**GIVEN REQUEST:** Copy the records verbatim, from the line containing "Given: Switch to the Channels tab" through the line containing "tap(91, 184)", both lines included.
====
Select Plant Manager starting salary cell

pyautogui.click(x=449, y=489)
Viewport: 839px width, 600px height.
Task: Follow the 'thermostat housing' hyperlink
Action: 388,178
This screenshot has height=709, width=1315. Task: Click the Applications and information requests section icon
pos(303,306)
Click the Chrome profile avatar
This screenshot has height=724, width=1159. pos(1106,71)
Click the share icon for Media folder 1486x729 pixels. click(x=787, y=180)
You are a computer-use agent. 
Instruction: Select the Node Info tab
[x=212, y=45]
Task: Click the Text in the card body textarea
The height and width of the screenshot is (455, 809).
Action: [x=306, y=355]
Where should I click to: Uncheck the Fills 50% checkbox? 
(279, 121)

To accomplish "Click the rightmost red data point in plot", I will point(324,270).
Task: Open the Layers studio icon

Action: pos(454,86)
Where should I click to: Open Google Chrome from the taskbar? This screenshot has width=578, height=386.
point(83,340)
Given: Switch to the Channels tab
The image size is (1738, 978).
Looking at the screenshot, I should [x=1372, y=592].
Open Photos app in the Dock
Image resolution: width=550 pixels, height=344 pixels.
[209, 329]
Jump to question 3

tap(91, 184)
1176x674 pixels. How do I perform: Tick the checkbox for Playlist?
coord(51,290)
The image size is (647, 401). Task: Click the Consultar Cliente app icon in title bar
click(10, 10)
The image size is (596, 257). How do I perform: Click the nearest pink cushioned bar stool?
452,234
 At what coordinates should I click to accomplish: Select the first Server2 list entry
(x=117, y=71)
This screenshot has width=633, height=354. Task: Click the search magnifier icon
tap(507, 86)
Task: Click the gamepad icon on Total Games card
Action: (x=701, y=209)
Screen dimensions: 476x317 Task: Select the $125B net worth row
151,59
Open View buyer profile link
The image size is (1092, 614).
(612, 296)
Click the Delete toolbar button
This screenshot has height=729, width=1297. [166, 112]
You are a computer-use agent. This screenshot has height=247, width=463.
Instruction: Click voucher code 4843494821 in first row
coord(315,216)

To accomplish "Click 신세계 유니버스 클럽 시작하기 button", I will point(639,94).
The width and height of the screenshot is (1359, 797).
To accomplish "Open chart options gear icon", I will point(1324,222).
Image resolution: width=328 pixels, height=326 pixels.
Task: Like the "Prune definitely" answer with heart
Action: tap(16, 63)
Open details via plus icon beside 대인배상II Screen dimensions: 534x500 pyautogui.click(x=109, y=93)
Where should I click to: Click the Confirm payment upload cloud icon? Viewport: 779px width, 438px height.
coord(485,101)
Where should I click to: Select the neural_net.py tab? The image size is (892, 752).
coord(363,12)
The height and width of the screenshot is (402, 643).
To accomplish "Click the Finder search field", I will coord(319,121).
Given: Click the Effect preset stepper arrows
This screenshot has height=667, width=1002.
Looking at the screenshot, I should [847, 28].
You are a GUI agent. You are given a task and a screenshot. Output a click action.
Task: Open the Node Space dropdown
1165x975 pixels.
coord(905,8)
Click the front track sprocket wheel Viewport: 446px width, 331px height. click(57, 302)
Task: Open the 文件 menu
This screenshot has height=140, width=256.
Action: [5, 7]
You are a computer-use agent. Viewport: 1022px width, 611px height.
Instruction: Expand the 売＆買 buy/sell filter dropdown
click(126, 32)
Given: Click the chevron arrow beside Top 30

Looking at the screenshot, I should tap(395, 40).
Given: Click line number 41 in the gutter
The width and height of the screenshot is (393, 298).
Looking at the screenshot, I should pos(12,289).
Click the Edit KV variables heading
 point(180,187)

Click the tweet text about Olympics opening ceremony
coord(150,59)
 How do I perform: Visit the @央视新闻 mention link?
====
**FULL SOLUTION:**
Given: Switch to the Channels tab
The image size is (1738, 978).
Looking at the screenshot, I should [x=1372, y=592].
Open Photos app in the Dock
Image resolution: width=550 pixels, height=344 pixels.
[209, 329]
Jump to question 3

tap(91, 184)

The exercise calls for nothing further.